И уродливее, чем хмыкала Афродита.
Персефоне было жаль, что она не Артемида: тогда она смогла бы пропороть ему глотку кинжалом. Или сделать то, на что подначила Крона Гея по отношению к Урану. На ложе, когда он заснет, получив свое.
Ведь рано или поздно он обязательно захочет получить свое.
Она поняла это в день, когда запретила себе плакать. Когда посетовала, что не сможет стать камнем. И значит, придется снизойти до слабой женской доли: терпеть.
— На тебе задирают хитон, — говорила Артемида с презрительной, косой усмешкой, — тебе раздвигают ноги. А потом ты лежишь под ним — не богиня, а девка в кустах под сатиром — и чувствуешь, как тебя сношают, и не можешь вырваться, пока он мнет тебе грудь, наслаждается властью над тобой, льет в тебя семя. Потом ты рожаешь в первый раз, и с этих пор обязана давать ему столько раз, сколько он захочет. В лучшем случае. В худшем тебя будут брать все, кто сумеет застать врасплох и задрать на тебе хитон еще раз. Это — участь богини? Нет уж, спасибо.
Да. Это была участь женщин их рода (Гера, Деметра, Амфитрита… Гестии удалось вовремя принести обет). Участь нимф, не сумевших вовремя скрыться от острого взора Зевса или Посейдона. Участь смертных пастушек, о похождениях с которыми громогласно хвастался на пирах Арес («Сначала — понятное дело, плакала и отбиваться пыталась… ну, потом-то попритихла, конечно»).
И не было сомнений в том, какой путь подземный падальщик, сказавший «Ты будешь моей женой» выберет на этот раз.
Дядюшка, правда, почему-то медлил. Приходил в сад, садился рядом на скамью, где Кора пыталась обратить себя в каменное изваяние. Запускал пальцы в её волосы, обнимал, прикасался к губам, целовал, ласкал плечи…
— Знаешь, я увидел твой танец однажды, в Элевсине. На моем месте любой бы не удержался.
— Ты прекрасна. Я никогда не говорил это женщинам, но ты — ты прекрасна. Скажи, что я могу сделать для тебя, только не проси отпускать…
— Поешь что-нибудь или выпей… пожалуйста.
Позже она поймет: тогда, сидя рядом с ней на скамье в саду, он наговорил ей больше, чем любой женщине в жизни вообще.
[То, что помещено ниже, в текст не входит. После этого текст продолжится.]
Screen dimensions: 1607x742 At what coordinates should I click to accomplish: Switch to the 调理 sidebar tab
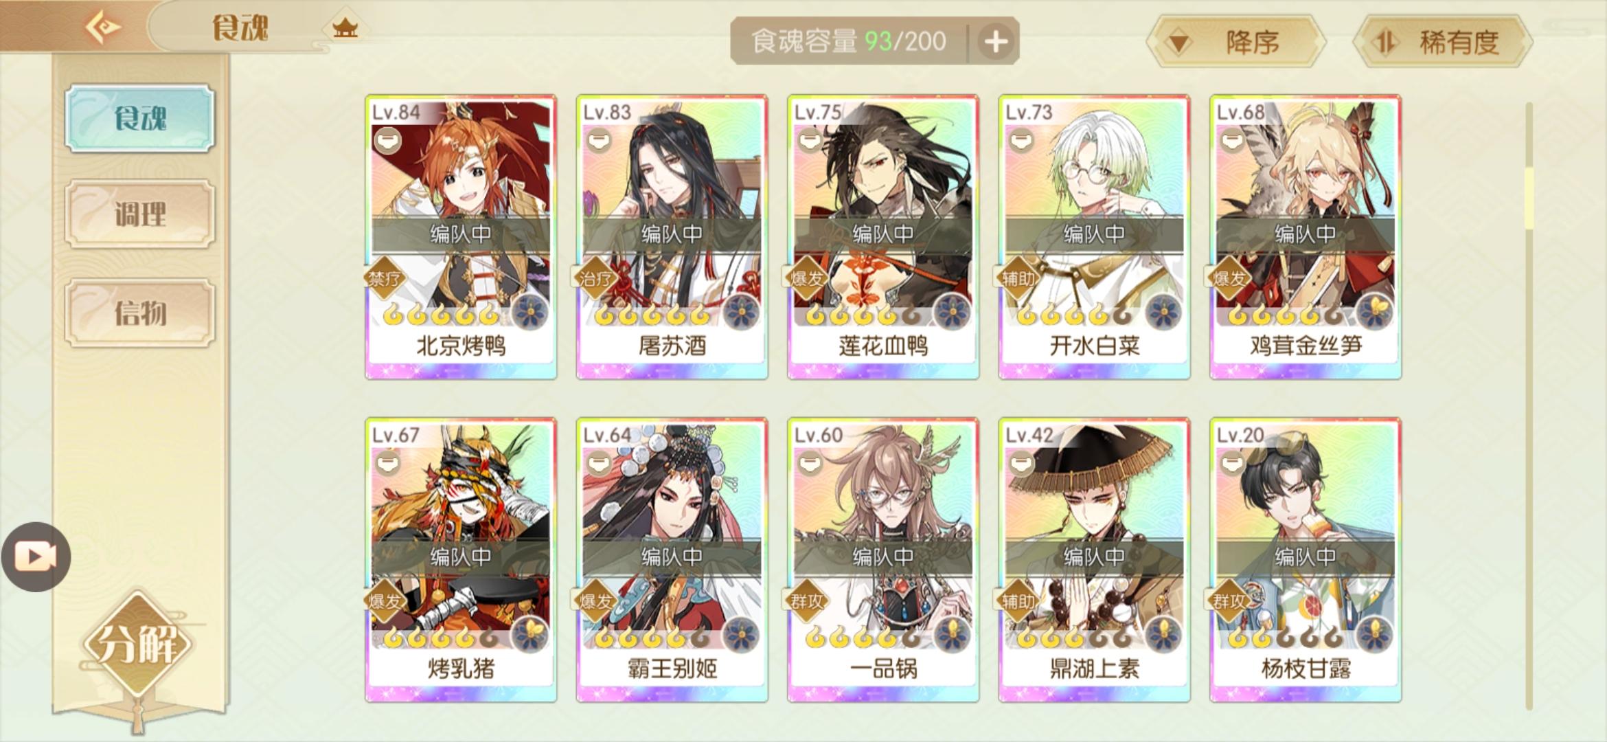click(139, 214)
Чем даже ей после брака.
А тогда она с яростным нетерпением ждала — когда же он перестанет длить ожидание и осторожно изучать ее фигуру через хитон. Когда он насытится — чтобы можно было мстить по-настоящему.
Он сделал хуже.
— Знаешь, что такое молва? Я могу описать тебе. Они пересчитают все позы, в которых ты была со мной. Они расскажут, о чем ты кричала в первый раз и в последний. И каждое твое слово, когда ты будешь уверять, что не зря носишь свое имя*, будет подстегивать их фантазию. В конце концов ты сама убедишься, что так оно и было, и сбежишь под землю от излишних подробностей.
— Я не верю тебе. А даже если и так — лучше позор. Ты лжешь. Что бы ни говорили — я буду знать, что чиста, а ты станешь Аидом-насильником, незадачливым похитителем, который не смог удержать женщину…
— Может, так. Я ведь так и не поцеловал тебя по-настоящему, Кора. Подаришь мне это на прощание?
Кисло-сладкий вкус на губах. Опьяняющий – нет, это пьянил сумасшедший, дурманный, огненный поцелуй. Она смотрела на дядюшку…
Будущего мужа.
Победителя.
Трогала пальцем губы, перепачканные гранатовым соком.
Хотелось заплакать. От тщетности усилий, близости спасения (колесница слишком близко!), невозможности отомстить.
От его правоты, от понимания: никто не поверит.
Даже она сама.
- Я тебя ненавижу.
— Ничего. Это со многими так. Ты будешь моей женой.